PROBLEM TO SOLVE. Write out every line below that includes the word "item".
---------- DATA SECTION
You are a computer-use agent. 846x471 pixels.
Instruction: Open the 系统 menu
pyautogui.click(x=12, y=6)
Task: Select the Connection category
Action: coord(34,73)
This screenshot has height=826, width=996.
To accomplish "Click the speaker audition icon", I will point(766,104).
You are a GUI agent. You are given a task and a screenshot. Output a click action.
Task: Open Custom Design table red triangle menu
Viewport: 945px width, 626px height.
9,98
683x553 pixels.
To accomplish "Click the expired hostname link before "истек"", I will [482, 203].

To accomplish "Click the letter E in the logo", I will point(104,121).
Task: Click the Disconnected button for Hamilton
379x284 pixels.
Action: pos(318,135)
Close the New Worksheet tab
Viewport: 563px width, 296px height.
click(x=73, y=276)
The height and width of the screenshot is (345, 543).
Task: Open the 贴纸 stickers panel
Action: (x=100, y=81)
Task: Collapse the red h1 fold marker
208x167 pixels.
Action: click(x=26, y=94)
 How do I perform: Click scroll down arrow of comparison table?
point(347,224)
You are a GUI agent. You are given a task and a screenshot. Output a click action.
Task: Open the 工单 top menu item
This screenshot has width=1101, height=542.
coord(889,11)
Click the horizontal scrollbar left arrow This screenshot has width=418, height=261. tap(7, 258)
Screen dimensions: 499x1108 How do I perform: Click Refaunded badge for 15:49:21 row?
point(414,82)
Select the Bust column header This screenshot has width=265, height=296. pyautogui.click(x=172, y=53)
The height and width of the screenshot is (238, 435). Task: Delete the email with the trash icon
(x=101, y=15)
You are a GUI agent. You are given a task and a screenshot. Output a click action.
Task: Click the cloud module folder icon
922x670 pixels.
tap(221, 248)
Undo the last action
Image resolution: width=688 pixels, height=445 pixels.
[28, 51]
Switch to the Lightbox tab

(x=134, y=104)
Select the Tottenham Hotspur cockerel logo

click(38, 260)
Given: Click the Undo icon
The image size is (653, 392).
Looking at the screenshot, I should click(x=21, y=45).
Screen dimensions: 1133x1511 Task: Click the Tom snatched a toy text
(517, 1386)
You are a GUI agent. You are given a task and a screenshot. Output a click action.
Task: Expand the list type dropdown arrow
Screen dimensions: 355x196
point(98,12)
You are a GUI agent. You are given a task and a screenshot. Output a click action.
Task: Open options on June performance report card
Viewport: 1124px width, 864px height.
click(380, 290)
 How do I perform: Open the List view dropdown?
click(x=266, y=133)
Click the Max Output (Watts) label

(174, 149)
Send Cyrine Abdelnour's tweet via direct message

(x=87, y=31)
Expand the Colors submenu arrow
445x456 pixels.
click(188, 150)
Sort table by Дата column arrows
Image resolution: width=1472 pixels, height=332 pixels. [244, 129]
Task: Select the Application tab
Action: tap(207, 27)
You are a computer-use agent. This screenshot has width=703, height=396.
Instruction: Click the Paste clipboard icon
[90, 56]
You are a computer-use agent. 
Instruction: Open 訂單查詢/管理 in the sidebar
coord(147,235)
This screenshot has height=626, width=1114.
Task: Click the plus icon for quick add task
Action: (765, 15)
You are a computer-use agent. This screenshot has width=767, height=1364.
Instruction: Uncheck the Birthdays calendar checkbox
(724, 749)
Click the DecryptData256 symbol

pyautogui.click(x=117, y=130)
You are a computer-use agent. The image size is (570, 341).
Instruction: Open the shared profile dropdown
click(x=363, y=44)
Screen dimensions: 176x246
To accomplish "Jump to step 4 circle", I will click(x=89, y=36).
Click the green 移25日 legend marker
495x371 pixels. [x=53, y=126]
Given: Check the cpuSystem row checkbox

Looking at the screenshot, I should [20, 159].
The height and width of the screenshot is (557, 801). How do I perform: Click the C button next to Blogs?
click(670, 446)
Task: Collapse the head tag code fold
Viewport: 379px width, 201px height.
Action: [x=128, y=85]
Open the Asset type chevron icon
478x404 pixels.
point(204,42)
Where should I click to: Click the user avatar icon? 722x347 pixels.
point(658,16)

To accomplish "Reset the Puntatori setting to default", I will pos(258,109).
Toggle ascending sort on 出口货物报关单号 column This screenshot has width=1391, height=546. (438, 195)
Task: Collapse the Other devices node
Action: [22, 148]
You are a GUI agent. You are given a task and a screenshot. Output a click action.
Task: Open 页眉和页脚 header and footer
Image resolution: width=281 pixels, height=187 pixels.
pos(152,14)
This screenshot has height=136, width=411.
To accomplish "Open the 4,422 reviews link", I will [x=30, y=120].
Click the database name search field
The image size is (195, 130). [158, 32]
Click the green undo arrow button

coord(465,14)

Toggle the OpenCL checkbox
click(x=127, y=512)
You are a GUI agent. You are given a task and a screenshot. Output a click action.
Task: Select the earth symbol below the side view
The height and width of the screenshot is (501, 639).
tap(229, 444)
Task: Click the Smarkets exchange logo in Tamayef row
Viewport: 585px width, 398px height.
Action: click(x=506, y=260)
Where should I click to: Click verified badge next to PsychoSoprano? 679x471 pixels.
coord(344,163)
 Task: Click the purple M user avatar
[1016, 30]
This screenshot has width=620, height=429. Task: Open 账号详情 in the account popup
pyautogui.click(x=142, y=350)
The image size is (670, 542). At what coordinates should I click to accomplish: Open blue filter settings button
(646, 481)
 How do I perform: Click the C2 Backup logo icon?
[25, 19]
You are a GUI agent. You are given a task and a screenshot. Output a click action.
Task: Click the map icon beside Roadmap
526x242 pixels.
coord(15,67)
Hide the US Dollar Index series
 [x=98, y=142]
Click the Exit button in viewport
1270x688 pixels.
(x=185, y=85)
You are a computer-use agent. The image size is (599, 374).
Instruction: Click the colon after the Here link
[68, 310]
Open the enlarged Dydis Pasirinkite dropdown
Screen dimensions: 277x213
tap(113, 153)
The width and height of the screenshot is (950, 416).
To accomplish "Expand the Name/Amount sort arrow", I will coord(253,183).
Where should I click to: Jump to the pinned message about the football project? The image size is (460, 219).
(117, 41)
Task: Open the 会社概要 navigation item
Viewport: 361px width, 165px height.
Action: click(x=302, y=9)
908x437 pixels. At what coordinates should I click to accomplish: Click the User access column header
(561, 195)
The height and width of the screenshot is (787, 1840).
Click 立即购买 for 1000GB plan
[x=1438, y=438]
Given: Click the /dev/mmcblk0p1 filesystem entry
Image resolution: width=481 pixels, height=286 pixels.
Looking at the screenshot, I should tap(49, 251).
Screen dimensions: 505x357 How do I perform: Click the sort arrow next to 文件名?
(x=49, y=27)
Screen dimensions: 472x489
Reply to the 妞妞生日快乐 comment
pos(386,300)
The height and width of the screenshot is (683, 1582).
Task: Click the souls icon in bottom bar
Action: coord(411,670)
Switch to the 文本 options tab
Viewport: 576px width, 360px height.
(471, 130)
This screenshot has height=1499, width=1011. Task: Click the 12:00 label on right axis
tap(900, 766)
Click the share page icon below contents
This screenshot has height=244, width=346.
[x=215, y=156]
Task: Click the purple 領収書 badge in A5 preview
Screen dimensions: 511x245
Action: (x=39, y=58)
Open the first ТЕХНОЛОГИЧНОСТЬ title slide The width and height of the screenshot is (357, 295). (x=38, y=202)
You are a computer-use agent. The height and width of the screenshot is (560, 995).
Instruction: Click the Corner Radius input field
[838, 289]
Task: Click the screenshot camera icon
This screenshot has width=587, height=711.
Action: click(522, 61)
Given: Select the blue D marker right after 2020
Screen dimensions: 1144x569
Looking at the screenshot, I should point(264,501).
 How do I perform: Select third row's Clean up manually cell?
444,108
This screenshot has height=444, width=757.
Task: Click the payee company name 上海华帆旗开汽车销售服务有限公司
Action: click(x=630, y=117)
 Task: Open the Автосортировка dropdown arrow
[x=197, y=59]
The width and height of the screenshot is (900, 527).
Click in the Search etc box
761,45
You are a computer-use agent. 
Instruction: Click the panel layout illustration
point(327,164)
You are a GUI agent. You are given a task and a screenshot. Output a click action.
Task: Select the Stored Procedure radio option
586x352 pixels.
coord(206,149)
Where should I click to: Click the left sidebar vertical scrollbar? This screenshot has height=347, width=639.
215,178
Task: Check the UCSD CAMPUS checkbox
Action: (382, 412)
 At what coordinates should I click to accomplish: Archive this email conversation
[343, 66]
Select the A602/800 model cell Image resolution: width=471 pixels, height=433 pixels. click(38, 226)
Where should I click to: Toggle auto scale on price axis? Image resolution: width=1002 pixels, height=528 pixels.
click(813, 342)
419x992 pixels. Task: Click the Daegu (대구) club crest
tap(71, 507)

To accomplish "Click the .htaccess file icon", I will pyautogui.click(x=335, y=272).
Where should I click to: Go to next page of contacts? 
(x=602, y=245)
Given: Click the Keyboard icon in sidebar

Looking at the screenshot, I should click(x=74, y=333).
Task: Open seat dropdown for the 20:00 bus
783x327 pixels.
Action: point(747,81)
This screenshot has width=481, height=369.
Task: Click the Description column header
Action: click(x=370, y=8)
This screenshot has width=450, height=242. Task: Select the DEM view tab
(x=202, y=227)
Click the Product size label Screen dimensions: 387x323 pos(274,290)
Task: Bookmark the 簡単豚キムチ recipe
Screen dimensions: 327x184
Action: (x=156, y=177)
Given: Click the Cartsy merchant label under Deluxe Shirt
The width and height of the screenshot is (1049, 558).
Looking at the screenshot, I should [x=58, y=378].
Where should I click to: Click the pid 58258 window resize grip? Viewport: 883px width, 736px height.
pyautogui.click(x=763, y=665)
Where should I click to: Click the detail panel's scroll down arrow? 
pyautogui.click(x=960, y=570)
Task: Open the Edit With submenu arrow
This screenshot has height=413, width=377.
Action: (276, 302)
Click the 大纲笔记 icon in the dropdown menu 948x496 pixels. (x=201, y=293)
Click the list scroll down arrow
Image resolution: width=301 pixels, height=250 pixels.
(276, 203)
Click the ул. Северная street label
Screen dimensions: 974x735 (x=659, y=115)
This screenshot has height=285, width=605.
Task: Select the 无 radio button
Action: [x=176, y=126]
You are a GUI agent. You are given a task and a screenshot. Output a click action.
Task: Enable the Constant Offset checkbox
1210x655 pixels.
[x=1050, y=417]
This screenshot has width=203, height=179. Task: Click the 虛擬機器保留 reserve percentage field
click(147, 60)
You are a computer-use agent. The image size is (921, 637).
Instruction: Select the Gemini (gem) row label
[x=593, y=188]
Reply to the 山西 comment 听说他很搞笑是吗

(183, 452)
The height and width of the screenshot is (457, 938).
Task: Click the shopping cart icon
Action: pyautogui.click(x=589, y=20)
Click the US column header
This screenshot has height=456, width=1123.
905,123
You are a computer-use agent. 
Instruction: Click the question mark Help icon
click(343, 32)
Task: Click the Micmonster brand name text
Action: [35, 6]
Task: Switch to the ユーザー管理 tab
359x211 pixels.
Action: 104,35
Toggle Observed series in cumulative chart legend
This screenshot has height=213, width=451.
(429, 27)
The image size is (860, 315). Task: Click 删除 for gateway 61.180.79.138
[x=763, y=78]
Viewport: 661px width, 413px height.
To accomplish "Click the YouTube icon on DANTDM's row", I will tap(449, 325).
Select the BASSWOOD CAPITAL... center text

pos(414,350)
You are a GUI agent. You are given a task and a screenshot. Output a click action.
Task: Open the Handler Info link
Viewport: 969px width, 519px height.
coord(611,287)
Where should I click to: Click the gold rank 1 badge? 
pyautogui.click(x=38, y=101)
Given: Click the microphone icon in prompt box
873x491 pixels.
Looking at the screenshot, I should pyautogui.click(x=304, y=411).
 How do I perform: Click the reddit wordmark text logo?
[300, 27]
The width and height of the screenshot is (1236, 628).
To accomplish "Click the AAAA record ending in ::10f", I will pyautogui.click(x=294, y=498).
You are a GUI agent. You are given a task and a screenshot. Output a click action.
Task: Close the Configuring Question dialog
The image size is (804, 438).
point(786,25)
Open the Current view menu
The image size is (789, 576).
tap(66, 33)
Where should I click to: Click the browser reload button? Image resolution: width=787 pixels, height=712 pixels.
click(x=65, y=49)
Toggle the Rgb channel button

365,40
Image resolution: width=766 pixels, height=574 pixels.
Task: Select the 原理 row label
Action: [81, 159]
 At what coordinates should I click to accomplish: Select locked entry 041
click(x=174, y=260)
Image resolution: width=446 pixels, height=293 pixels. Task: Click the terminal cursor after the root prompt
--------------------
RESULT OF THIS EXERCISE.
Task: Open the 工单 top menu item
Task: Open the 会社概要 navigation item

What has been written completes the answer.